Ils permettent aussi de renforcer, voire de recréer le lien social et favorisent l’épanouissement des personnes. Les coopératives citoyennes d’énergie renouvelable permettent, elles, de contribuer au développement des énergies alternatives, de soutenir l’économie locale et d’autres formes de gouvernance.

Mais, avec des taux bancaires à plus de 4 % sur vingt ans et, plus grave encore, le refus de plus en plus systématique des demandes de prêts, les banques utilisent leur monopole comme un outil politique qui tue dans l’œuf des projets de fermes collectives, d’habitats participatifs, d’écoles alternatives… Et notre épargne contribue à cette situation.

Sans finance, pas de projets alternatifs

Il nous faut comprendre que l’argent est le carburant principal des transformations dont nous avons besoin. Nous faisons une confiance aveugle aux banques en y plaçant nos économies, car elles nous apportent un sentiment de sécurité. Mais n’est-il pas schizophrène de vouloir un monde différent, plus écologique, et de placer son argent entre les mains de multinationales qui choisissent ce qui vaut d’être financé ?

Du fait de notre éloignement des affaires publiques, nous avons de l’argent une perception négative : il est synonyme d’exploitation, de profit à courte vue. Mais l’argent est aussi ce qu’on en fait : sans finance, pas de projets alternatifs.

Ce monde plus solidaire et écologique émergerait plus rapidement. Pexels/CC0/Zen Chung

Imaginez ne serait-ce que 10 milliards d’euros supplémentaires, sur les 6 000 que représente notre épargne collective, selon la Banque de France en 2022, mis au service de projets « vertueux » ? Il suffirait pour cela qu’un million de citoyens sensibles à l’écologie placent en moyenne 10 000 euros chacun. Ce monde plus solidaire et plus écologique que nous désirons n’émergerait-il pas plus rapidement ?

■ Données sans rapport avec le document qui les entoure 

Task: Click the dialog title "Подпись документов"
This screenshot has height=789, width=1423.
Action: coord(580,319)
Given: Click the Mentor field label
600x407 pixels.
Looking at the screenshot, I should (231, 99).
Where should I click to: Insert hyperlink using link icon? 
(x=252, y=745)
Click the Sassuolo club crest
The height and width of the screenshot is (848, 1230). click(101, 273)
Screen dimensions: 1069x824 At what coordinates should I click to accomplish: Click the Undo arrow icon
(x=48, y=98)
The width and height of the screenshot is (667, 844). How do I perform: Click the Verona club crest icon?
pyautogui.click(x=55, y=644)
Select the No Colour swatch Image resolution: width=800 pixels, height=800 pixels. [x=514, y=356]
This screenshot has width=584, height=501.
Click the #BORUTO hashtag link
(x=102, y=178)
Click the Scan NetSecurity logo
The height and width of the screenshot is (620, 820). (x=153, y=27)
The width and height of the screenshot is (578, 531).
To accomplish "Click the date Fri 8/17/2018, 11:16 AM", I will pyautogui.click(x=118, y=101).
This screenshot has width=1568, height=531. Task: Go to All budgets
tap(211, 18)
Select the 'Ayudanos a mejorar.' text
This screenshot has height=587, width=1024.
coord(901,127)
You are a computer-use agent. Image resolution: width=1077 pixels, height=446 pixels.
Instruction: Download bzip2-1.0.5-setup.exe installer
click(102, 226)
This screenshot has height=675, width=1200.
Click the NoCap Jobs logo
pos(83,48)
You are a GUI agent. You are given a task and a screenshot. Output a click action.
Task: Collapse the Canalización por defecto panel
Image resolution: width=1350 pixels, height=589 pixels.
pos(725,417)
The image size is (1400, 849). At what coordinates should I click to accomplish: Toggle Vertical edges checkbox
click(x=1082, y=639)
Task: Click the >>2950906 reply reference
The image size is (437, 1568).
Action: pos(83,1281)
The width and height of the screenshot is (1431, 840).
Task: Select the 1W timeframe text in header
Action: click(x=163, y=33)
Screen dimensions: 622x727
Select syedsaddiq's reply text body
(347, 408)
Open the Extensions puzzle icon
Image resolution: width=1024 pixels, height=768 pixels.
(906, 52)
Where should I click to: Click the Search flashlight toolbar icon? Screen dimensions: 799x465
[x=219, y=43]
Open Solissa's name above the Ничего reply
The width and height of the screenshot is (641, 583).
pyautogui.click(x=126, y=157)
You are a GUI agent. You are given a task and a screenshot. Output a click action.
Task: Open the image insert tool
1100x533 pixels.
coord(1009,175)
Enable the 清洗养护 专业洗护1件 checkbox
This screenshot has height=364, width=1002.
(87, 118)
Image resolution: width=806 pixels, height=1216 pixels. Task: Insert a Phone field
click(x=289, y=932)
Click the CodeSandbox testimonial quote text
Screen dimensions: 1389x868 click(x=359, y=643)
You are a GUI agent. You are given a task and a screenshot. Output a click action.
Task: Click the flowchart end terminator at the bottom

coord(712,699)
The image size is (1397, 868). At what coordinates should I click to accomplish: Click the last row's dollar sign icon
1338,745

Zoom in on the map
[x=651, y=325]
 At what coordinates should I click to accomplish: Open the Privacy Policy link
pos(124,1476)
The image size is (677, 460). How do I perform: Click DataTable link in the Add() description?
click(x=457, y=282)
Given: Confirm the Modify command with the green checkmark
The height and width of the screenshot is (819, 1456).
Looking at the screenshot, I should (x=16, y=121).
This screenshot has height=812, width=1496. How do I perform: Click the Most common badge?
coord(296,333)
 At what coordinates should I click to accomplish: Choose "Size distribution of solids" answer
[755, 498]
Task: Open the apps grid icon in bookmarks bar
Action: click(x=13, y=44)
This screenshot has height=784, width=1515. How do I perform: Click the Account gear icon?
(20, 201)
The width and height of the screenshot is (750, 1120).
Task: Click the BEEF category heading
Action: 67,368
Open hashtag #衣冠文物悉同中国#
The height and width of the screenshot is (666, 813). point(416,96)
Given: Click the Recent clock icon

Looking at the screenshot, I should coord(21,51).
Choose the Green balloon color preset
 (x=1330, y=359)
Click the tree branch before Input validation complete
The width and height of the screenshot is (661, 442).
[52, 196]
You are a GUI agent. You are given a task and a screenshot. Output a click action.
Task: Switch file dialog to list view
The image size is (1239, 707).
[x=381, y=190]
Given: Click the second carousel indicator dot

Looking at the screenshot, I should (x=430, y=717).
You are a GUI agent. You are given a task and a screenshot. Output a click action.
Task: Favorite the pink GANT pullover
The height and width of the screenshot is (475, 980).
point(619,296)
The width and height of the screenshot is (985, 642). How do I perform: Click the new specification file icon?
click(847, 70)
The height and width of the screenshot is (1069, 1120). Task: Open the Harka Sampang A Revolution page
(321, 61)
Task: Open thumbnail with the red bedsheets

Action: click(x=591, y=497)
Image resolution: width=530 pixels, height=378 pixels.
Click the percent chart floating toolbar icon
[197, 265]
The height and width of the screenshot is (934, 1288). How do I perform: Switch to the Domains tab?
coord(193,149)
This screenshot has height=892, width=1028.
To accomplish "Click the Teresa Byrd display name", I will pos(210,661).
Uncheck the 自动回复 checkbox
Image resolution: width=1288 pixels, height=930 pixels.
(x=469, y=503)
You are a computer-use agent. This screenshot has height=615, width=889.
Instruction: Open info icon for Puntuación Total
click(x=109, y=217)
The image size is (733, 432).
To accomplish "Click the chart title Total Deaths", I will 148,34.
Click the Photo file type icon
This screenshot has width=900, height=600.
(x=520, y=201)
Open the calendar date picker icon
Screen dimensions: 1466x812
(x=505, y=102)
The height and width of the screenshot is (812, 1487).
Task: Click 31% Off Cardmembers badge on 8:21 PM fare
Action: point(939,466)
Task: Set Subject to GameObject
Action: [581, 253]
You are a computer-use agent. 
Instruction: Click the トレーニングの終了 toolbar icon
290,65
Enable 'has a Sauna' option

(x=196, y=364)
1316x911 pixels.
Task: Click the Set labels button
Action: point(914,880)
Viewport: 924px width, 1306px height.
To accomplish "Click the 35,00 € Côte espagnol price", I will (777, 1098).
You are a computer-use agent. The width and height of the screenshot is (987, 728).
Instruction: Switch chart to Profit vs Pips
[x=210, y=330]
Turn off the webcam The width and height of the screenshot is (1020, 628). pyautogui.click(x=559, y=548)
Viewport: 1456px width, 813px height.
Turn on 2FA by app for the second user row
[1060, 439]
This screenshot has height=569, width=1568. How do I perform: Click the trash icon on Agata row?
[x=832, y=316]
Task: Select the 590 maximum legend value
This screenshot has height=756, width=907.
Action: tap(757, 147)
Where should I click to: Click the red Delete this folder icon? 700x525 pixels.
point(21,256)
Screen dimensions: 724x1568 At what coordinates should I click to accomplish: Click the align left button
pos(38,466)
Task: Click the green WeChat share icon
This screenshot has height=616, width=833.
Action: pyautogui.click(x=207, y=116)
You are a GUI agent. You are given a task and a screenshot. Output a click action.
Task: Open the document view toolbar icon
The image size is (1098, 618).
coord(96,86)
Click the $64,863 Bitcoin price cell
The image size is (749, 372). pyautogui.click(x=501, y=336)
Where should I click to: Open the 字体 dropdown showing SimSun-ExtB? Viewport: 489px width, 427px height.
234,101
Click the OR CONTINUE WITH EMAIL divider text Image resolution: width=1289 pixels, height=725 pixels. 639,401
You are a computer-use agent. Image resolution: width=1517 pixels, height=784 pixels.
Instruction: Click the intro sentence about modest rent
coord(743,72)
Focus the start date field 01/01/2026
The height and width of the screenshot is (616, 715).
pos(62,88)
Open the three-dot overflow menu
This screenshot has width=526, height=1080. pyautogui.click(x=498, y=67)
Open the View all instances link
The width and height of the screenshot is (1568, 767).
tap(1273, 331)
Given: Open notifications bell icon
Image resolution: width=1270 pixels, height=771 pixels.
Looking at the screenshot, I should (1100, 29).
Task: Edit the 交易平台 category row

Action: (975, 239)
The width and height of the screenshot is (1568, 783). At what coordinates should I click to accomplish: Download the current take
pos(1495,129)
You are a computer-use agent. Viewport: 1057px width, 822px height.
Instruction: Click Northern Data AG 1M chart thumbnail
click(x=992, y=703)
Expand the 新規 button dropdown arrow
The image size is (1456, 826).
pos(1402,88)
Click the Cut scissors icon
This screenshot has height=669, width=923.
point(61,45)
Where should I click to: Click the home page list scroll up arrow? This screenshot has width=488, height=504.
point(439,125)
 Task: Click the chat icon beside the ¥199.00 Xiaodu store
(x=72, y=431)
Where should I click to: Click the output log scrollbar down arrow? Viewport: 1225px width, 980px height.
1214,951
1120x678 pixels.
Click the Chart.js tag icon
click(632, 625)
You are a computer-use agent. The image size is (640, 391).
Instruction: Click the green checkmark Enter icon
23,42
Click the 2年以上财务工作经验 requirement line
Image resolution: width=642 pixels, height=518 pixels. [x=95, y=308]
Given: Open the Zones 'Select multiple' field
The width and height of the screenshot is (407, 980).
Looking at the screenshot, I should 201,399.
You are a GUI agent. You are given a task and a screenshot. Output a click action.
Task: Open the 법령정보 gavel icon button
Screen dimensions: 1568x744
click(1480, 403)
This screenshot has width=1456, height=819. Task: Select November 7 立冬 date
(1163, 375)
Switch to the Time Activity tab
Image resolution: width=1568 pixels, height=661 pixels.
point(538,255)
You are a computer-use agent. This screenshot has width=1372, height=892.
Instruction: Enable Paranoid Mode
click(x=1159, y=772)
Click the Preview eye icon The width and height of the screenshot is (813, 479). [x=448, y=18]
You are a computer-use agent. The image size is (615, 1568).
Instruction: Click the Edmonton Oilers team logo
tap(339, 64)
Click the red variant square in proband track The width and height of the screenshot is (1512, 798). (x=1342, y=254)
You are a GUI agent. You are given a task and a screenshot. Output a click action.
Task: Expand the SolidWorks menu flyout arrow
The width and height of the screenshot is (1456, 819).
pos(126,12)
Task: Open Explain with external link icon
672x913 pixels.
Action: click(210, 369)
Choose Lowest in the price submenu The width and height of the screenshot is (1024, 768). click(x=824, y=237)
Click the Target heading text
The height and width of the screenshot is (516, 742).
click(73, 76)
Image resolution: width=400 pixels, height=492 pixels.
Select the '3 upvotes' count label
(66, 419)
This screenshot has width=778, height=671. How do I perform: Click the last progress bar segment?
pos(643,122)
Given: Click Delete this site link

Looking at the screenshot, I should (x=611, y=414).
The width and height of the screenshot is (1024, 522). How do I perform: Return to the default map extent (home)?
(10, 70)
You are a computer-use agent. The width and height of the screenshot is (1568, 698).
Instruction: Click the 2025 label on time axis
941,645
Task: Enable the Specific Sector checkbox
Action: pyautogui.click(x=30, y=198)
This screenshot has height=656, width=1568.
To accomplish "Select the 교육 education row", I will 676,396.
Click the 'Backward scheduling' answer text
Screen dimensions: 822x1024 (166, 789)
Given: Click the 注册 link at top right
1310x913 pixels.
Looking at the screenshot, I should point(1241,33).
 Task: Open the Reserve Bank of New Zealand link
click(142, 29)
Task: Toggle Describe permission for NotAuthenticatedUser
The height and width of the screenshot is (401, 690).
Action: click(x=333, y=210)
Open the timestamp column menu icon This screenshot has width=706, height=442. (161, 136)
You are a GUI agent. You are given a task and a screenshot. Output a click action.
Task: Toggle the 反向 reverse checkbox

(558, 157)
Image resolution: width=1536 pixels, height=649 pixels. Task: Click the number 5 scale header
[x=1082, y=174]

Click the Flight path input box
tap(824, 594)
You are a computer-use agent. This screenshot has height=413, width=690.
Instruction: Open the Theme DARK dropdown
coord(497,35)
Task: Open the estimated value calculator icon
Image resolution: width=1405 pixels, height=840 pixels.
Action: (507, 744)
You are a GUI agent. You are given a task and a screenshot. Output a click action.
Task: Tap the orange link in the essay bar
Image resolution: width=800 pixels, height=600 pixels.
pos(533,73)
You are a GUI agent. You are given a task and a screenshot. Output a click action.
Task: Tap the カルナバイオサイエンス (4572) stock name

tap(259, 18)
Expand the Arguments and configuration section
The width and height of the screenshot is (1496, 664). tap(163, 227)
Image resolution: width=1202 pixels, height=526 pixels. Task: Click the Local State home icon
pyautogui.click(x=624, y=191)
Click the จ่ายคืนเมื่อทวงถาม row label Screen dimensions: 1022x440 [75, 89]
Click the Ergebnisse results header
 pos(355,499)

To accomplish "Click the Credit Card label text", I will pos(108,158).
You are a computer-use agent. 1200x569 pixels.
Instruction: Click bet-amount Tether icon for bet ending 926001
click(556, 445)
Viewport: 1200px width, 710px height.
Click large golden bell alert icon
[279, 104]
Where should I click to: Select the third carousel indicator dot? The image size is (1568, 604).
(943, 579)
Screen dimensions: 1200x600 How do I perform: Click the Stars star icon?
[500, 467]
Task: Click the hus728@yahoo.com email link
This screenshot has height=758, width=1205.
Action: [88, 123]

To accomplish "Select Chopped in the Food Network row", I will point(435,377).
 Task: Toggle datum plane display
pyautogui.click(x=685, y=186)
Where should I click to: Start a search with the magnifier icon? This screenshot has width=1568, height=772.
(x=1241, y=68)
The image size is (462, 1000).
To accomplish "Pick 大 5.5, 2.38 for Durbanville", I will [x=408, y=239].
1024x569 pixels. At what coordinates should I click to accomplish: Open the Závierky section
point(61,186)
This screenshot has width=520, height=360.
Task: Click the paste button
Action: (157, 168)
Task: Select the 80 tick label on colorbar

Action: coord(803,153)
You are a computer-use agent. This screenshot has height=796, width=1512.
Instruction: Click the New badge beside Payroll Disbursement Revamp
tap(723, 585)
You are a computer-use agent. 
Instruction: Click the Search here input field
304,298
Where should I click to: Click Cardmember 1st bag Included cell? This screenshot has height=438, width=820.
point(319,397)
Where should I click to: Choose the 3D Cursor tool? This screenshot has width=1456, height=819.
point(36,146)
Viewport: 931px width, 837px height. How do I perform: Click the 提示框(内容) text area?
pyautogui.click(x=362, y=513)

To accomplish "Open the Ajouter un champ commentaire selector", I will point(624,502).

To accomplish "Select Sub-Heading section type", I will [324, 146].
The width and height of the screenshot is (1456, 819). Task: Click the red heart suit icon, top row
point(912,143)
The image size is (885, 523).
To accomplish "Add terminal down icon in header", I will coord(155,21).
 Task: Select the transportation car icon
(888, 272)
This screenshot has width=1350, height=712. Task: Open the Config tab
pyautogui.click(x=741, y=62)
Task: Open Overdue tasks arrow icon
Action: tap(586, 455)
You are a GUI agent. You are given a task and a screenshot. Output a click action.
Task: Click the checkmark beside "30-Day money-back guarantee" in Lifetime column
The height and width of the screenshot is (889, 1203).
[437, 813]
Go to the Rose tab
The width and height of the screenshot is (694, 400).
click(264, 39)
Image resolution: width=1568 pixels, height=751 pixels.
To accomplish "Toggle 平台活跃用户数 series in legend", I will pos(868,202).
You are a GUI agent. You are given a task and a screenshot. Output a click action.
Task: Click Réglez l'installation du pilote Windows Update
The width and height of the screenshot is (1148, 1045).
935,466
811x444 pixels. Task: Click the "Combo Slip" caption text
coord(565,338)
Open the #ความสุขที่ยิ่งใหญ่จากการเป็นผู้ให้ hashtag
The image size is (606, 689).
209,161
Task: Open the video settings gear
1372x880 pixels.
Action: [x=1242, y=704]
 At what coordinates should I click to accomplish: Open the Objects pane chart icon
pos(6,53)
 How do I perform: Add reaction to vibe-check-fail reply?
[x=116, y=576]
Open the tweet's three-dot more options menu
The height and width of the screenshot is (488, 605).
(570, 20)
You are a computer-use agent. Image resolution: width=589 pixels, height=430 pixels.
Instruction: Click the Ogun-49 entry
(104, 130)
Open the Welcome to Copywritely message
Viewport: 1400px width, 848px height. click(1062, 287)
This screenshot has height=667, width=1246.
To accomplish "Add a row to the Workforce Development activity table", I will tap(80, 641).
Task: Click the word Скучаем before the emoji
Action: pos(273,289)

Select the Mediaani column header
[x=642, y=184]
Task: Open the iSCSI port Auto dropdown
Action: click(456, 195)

L’emprise destructrice du capitalisme

Des structures existent qui permettent d’investir son argent autrement pour favoriser cet autre monde. Tout citoyen peut le placer dans des organisations de finance dite solidaire, comme Terre de liens, qui facilite les installations agricoles, Énergie partagée, qui favorise les projets locaux d’énergies renouvelables, la Coopérative Oasis, le développement des écolieux, et bien d’autres.

Chacune a ses spécificités, mais toutes proposent des solutions d’épargne sécurisées en soutenant des projets, et non en utilisant les fonds pour leur propre développement. Ces structures rémunèrent parfois en direct, ou par une réduction d’impôts de 25 % (via l’agrément Entreprise solidaire d’utilité sociale, Esus).

Énergie partagée est déjà soutenue par plus de 7 000 investisseurs solidaires ; Terre de liens par plus de 15 000 ; en 2022, 200 clubs Cigales (Club d’investisseurs pour une gestion alternative et locale de l’épargne solidaire) ont collecté 600 000 euros, investis dans 150 projets permettant de créer ou consolider plus de 300 emplois. Mais malheureusement, beaucoup de projets ne peuvent pas voir le jour, par manque d’accès au financement — la Coopérative Oasis reçoit plus de dix demandes de financement par mois, mais ne peut s’engager favorablement que pour un ou deux.

La finance citoyenne est une des issues face à l’emprise destructrice du capitalisme. Elle nous permet, citoyens et citoyennes que nous sommes, de remodeler la société selon nos convictions. Utilisons-la.